---- Material to process

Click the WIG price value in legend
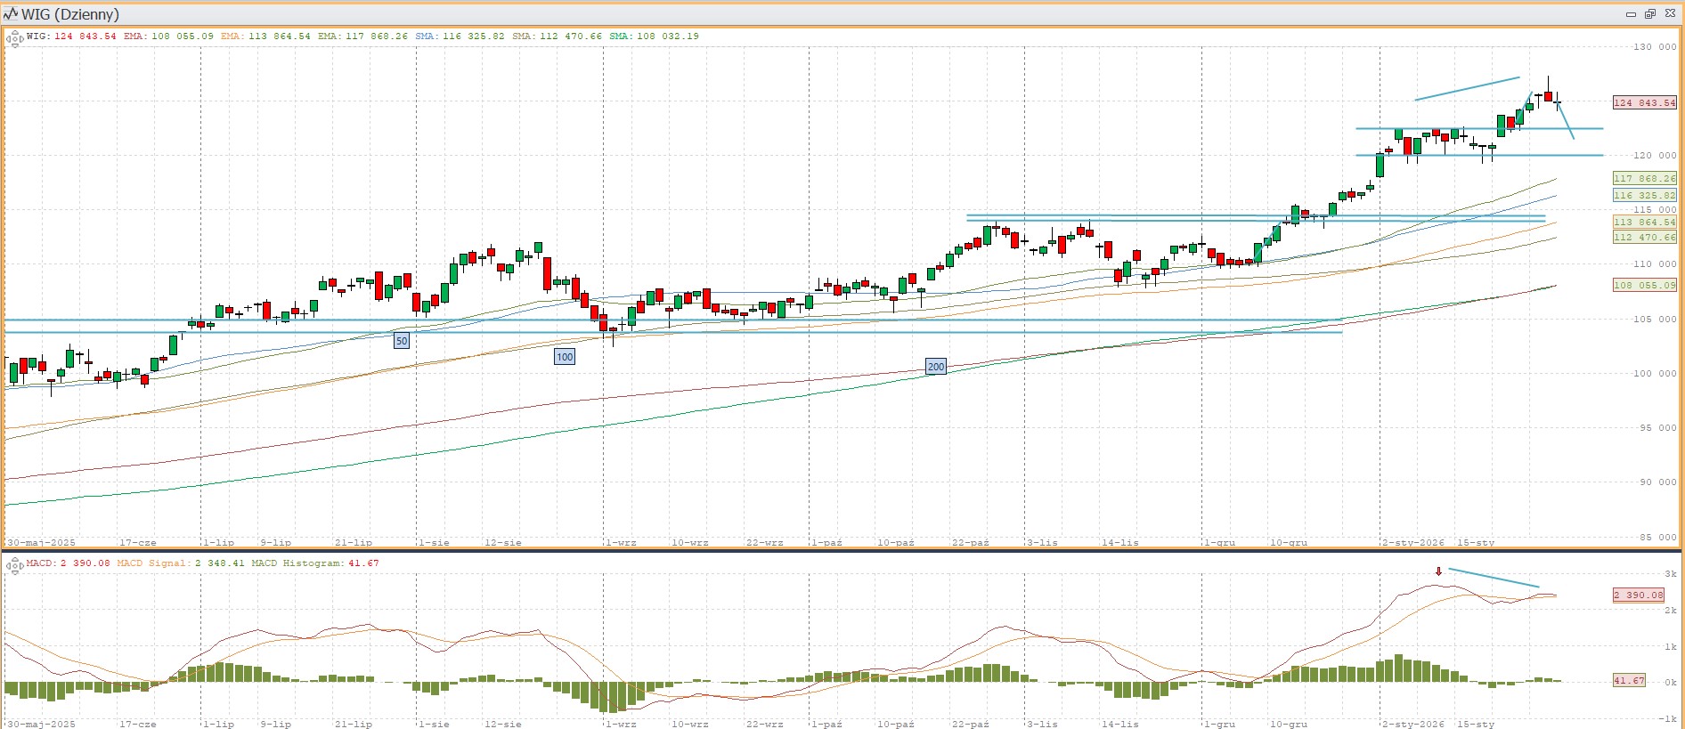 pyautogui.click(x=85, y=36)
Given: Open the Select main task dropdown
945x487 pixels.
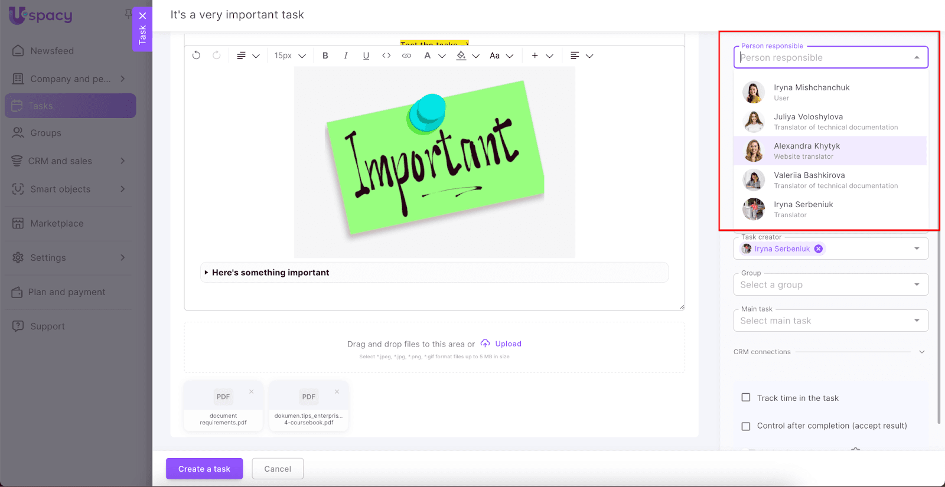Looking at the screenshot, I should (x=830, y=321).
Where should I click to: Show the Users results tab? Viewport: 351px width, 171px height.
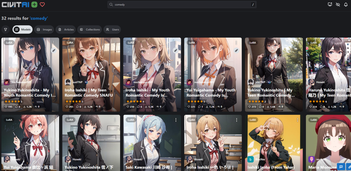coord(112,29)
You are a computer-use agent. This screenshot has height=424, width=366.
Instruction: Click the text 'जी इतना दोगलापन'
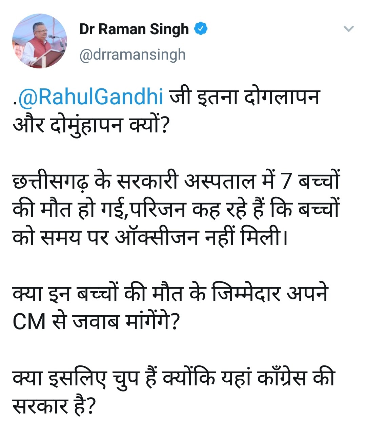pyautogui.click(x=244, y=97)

--------
---- Material to process

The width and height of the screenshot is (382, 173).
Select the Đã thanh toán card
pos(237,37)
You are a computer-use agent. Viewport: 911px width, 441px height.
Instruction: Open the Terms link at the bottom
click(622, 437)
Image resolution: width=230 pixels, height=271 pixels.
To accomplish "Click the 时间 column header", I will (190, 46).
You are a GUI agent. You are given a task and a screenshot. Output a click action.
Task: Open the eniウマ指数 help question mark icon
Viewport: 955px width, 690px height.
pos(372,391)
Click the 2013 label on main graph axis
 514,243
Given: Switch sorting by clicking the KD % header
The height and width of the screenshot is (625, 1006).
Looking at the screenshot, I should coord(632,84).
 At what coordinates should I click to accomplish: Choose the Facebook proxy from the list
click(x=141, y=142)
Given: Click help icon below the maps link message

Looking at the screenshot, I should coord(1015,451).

--------

# Exercise requirements
Reproduce the rows starting at the line containing "Where should I" and ending at the line containing "pyautogui.click(x=244, y=97)", with "Instruction" replaced by "Task" and nothing else altered. Omit the pictures.

# Answer
Where should I click to: Show the Users results tab? Viewport: 351px width, 171px height.
coord(112,29)
You are a computer-use agent. This screenshot has height=424, width=366.
Task: Click the text 'जी इतना दोगलापन'
pyautogui.click(x=244, y=97)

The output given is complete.